Marni berdiri di depan putri kesayangannya itu, menarik tangan Bella agar tidak menyakiti dirinya sendiri, “Ngomong sama Mama, kenapa kamu marah-marah gini?!”
Bella menghentikan geramannya, napasnya naik turun menandakan amarahnya yang tak terbendung, matanya melirik mengelilingi setiap sudut rumahnya, mencari keberadaan ayahnya. Begitu dia tak menemukan beliau, sontak dia menatap Mamanya dengan tatapan berapi. “ANAK SIALAN ITU?” geramnya dengan d**a yang naik turun. Amarahnya tak terbendung saat anak sialan yang dirawat oleh mamanya itu berani melawannya di depan banyak orang dan mempermalukannya seperti tadi.
“Anak sialan?!” tanya Marni tak mengerti maksud putrinya.
“Iya, Anak sialan itu!”
“Owh .... kenapa memang dengan dia?” tanya Marni melepaskan tangan putrinya. Lalu menatap, Bella dengan tatapan biasa saja seolah kini tak terpengaruh dengan putri sialannya yang setidaknya setelah memberikan uang 200 juta itu, dia bisa sedikit berguna dan membalas budi atas kebaikannya merawat anak sialan itu dari bayi.

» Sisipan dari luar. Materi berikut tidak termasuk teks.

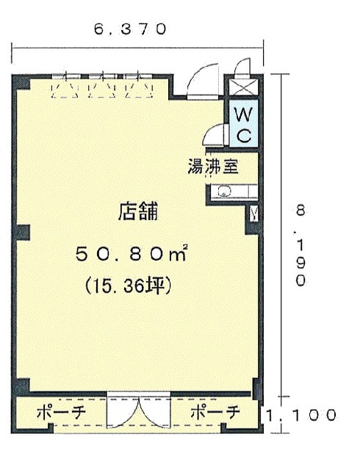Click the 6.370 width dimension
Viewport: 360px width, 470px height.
pos(130,29)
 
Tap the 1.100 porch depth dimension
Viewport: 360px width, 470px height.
pos(300,416)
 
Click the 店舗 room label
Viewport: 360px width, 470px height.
pos(138,212)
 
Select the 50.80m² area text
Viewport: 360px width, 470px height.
pos(132,254)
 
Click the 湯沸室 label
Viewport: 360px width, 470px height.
pos(213,167)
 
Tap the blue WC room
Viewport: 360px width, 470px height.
pos(243,123)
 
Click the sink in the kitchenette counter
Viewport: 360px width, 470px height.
pos(224,191)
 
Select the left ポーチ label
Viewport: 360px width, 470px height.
pos(62,413)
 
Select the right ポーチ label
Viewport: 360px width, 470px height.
pos(215,413)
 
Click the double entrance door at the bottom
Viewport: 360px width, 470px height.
pos(139,411)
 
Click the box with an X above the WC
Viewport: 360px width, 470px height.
pos(243,87)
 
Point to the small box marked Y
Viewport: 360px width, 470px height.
pos(253,214)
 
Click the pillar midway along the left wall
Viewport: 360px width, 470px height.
pos(23,233)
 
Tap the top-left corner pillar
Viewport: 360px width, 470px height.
pos(21,82)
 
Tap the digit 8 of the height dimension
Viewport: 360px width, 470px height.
pos(300,211)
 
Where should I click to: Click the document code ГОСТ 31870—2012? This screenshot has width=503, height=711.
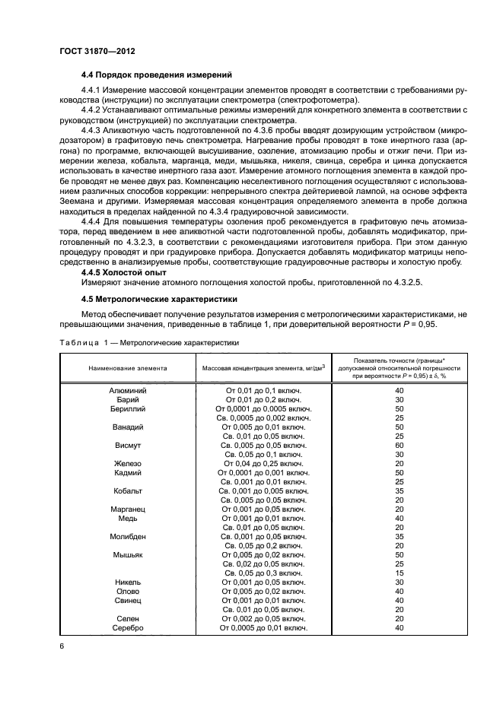pos(91,51)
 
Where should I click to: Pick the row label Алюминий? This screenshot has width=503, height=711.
pos(128,390)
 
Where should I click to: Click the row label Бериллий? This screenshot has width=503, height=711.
pos(128,408)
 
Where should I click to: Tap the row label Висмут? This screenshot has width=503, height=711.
pos(128,445)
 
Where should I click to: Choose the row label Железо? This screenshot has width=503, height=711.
pos(128,463)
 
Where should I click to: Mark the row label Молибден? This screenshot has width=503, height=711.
pos(128,537)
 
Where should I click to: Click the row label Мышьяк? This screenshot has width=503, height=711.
pos(128,555)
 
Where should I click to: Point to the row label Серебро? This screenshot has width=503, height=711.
pos(128,628)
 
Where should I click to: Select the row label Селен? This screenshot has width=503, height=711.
pos(128,619)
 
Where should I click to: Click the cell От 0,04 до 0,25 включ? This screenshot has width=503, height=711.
pos(263,463)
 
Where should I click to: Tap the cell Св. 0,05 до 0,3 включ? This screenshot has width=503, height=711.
pos(263,573)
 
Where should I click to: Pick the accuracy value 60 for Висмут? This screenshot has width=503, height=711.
pos(400,445)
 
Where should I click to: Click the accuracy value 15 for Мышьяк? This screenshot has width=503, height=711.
pos(400,573)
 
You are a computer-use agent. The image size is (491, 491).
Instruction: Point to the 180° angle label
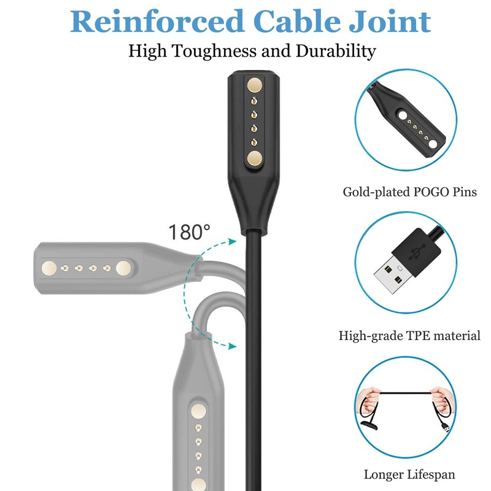click(x=189, y=233)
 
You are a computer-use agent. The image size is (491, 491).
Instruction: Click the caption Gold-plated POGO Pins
click(x=410, y=193)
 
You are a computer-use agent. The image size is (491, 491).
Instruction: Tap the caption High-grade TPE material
click(x=409, y=336)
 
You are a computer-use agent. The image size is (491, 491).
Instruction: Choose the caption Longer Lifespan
click(x=409, y=474)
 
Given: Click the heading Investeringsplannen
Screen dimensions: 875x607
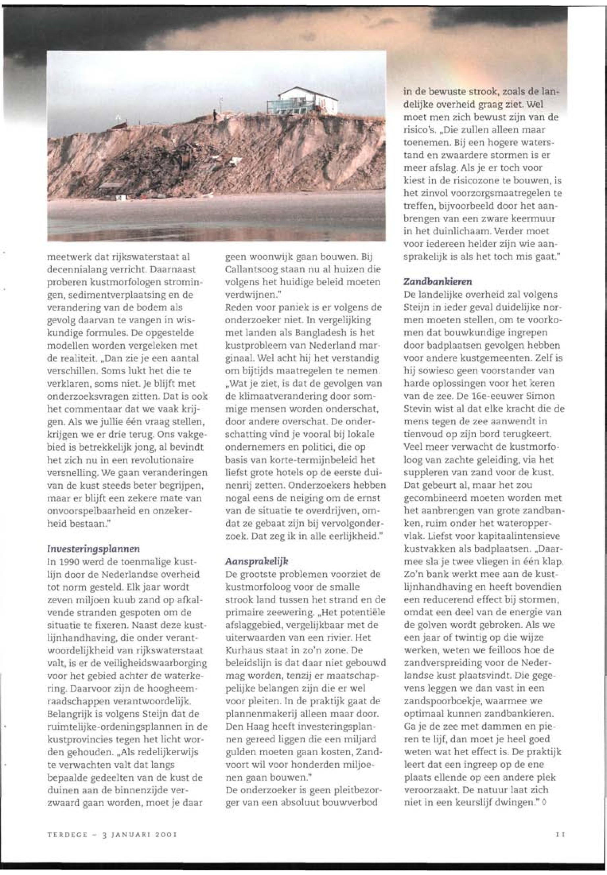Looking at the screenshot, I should [x=93, y=549].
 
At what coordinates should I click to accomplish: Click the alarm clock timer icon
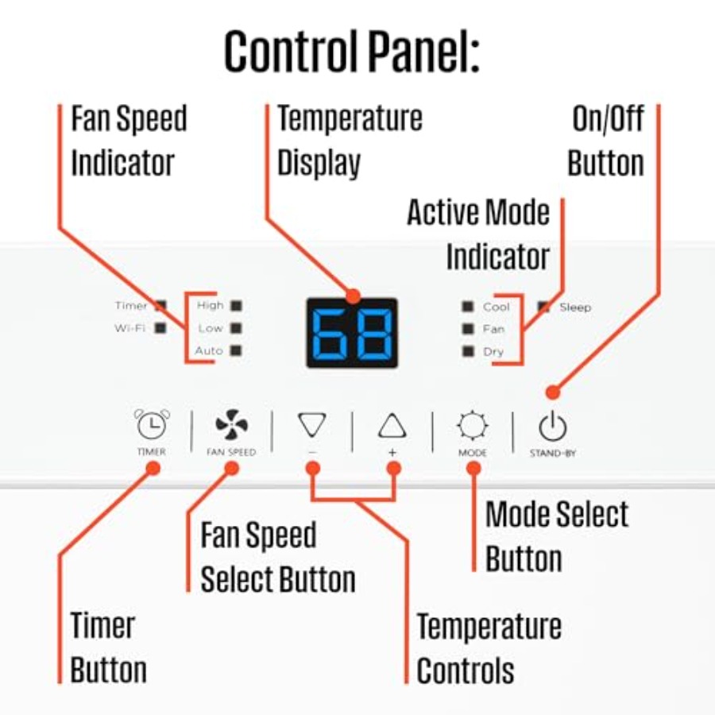point(152,424)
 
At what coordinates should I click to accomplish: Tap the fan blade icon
point(232,424)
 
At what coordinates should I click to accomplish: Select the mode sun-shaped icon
point(473,426)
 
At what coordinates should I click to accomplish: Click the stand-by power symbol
point(553,426)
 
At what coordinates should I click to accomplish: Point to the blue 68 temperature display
point(352,333)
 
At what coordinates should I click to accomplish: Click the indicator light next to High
point(236,305)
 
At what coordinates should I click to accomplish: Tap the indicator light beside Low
point(236,328)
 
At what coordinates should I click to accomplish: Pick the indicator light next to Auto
point(236,350)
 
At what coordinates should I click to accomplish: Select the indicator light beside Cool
point(468,307)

“Mama seharusnya tahu bagaimana dia mempermalukan aku di depan semua orang?!”
“Apa?!” Amarah Marni tak dapat terbendung saat melihat wajah sedih putrinya. Dia berkacak pinggang dengan pupil mata yang melebar.
“Seharusnya Mama lihat bagaimana sikap kurang ajarnya dia di kampus tadi. Sok banget, Sumpah. Mentang-mentang dia sudah ngasih uang itu,” rengek Bella kepada Mamanya. “Dia berani melawan aku dan mempermalukanku di depan Randi.”
“Apa?! Di depan Randi?!” pekik Marni tak dapat menahan amarahnya. “DASAR ANAK KURANG AJAR! NGGAK TAHU DI UNTUNG!”
“benerkan?!” ujar Bella kembali mengompori, Dia mendengus, kemudian menggeram kesal mengingat bagaimana kelakuan Aruna yang mempermalukannya di depan Randi, pacar kayanya.
Randi Baskoro, orang yang dia pacari selama 2 tahun terakhir itu adalah anak salah satu direksi di Edzard corp. Perusahaan nomor 1 di Indonesia dengan banyak bisnis yang mereka ekspansi baik di dalam atau luar negeri. Berbulan-bulan, dia menciptakan image baik di depan pria itu agar bisa menjadi kekasihnya, dan sekarang imagenya berubah karena sikap kurang ajar yang Aruna perlihatkan tadi.
Tangan Bella mengepal, memperlihatkan buku-buku jari. Rasanya tadi, dia ingin menghajar gadis sialan itu habis-habisan atas sikapnya tadi tapi, mengingat bahwa mereka berada di lingkungan kampus dan Randi yang memperhatikan membuatnya menahan perlakuan kakak tiri sialannya itu.
Bella melirik ke kanan dan kiri berharap Ayahnya tak ada di rumah, “Ayah belum pulang,” ujar Marni menyadari tatapan putrinya. Bella sontak menarik tangan Mamanya agar duduk di sofa yang ada di ruang tamu kecil rumah mereka.
“Kenapa sih?” ujar Marni saat anaknya itu duduk berdempetan dengannya lalu mencondongkan tubuh ke arah telinganya. “Menurut Mama, si anak sialan itu kerja di mana sampai bisa dapat duit sebanyak itu dalam sehari?”
“Bukannya kata dia, itu uang dipinjamkan oleh Bosnya?”
“Mama percaya begitu saja,” Bella menepuk pelan tangan Mamanya, membuat Beliau sontak terdiam dan memikirkannya sejenak lalu menggeleng.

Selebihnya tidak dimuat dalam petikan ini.